The first came when he visited the People's Liberation Army Hong Kong garrison, which is responsible for defending the Special Administrative Region (SAR) and has generally maintained a low profile.
That day, Hu was greeted by 3,000 Chinese soldiers together with tanks and other state-of- the-art defence hardware, some of them shown for the first time. It was the largest military parade ever held in the SAR.
The message: Militarily, Hong Kong is now closely integrated with China's overall national defence system.
In other words, the SAR is now a full-fledged military region capable of defending itself against any form of attack.
When Deng Xiaoping devised the 'one country, two systems' model, he insisted that Chinese troops be stationed in Hong Kong as a visible symbol of Chinese sovereignty. But he might not have envisaged today's full combat-ready force.
This military capability far exceeds what Hong Kong required historically (not counting the Japanese invasion during World War II). It makes sense only when the SAR is seen as an integral part of China's national defence system.
Before 1997, external threats to China did not include Hong Kong, which was a British colony. After 1997, however, anyone waging war against China would also target Hong Kong.

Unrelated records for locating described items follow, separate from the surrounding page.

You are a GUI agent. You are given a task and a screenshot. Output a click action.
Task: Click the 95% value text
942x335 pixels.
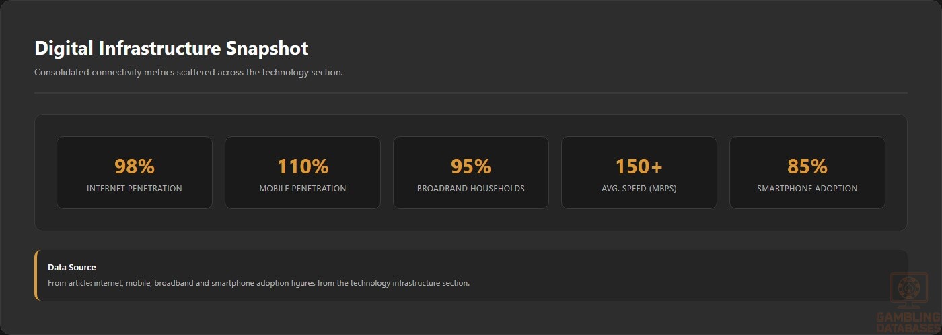coord(471,166)
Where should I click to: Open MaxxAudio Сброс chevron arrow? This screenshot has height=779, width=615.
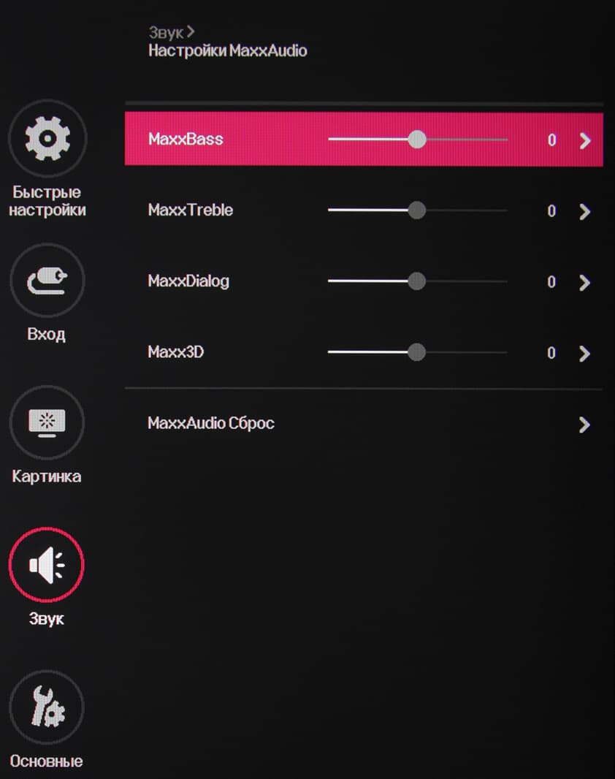coord(585,425)
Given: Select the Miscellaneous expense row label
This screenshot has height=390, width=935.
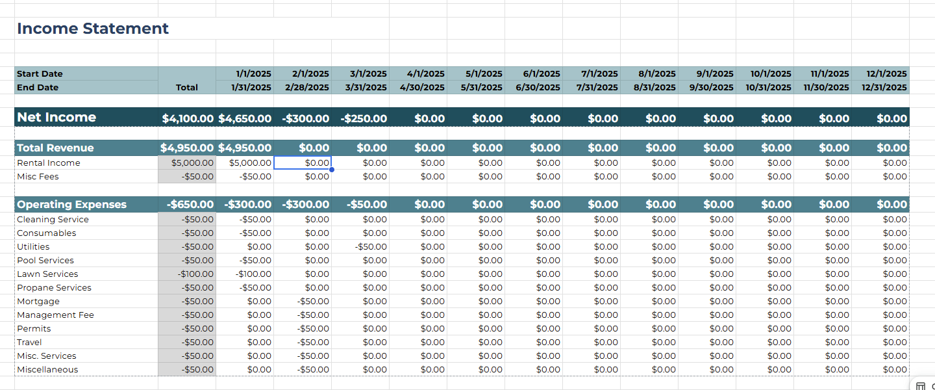Looking at the screenshot, I should [47, 369].
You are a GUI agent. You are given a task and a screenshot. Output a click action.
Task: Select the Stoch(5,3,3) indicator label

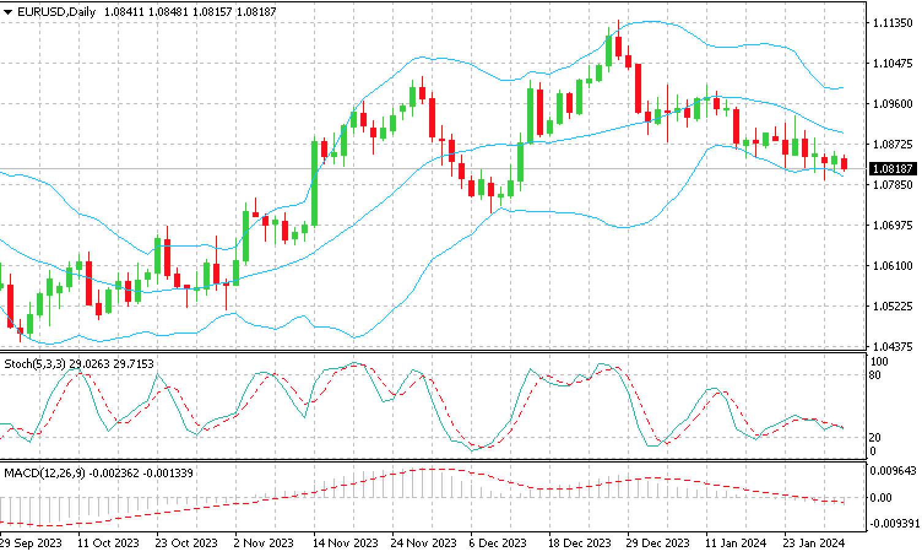tap(35, 364)
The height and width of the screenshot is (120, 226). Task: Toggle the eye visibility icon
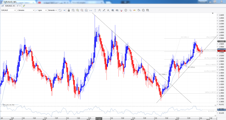[117, 10]
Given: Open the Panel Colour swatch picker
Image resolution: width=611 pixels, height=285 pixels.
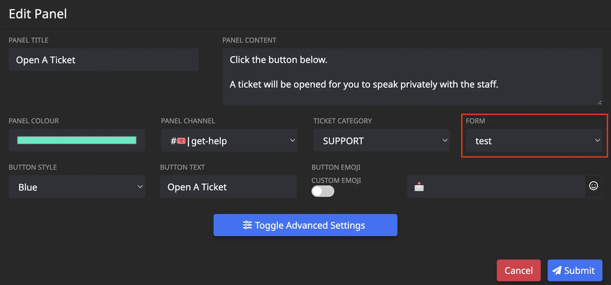Looking at the screenshot, I should coord(77,140).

By displaying its sizeable military presence in the SAR, China was reminding the local people - some of whom are disgruntled with Beijing - as well as the international community, that Hong Kong is Chinese territory.
Hu's political message to the SAR was that it should balance its quest for autonomy with the need to consider the greater interests of the country.
In his speech marking the 15th anniversary of the SAR, he made 14 references to the 'one country, two systems' model, which can be taken as his interpretation of how the model should work.
From the central government's point of view, "the core requirement and basic objective of practising 'one country, two systems' in Hong Kong" is to "safeguard state sovereignty, security and development interests", he said.
To this end, Hong Kong must keep a balance between:
- Adhering to the 'one country' principle and respecting the differences of the 'two systems';
- Upholding the authority of the central government and ensuring a high degree of autonomy for Hong Kong SAR;
- Safeguarding the overall national interests and protecting the interests of various social sectors of Hong Kong;
- Supporting Hong Kong in actively conducting exchanges with the outside world and opposing interference by external forces in Hong Kong affairs.
These are subtle reminders to Hong Kongers not to overly push their demands for autonomy, freedom and democracy.
Hu also gave advice on how the SAR can move forward.
Its people should "bear in mind the overall interests (of China), follow the call of loving the motherland and loving Hong Kong".
They should also "uphold the authority of the Basic Law" - the SAR's mini-Constitution. It was essential to put into practice all the provisions of the Basic Law and improve the institutions and mechanisms related to its implementation, he stressed.
By this, Hu was clearly referring to Article 23 of the Basic Law, which requires Hong Kong to pass a national security law.
But many people fear that such a law would curtail their freedoms in Hong Kong. The SAR government's attempt to push through such a Bill in 2003 led half a million people to take to the streets, forcing the government to shelve the legislation subsequently.
Through his remarks, Hu appeared to be showing his dissatisfaction with Hong Kong for failing to have China's interests at heart.
To coincide with the Chinese leader's visit, Beijing announced a bag of economic goodies aimed at helping Hong Kong to consolidate its position as an international financial centre. It also pledged to open up the mainland market further to goods, services and capital originating from the SAR.
A senior Chinese official said an experimental financial zone would be set up in Qianhai, in neighbouring Shenzhen. The new zone would create new business opportunities for Hong Kong companies and also allow Hong Kong banks to lend yuan directly to Chinese companies there.
The economic message: China always has the SAR's back.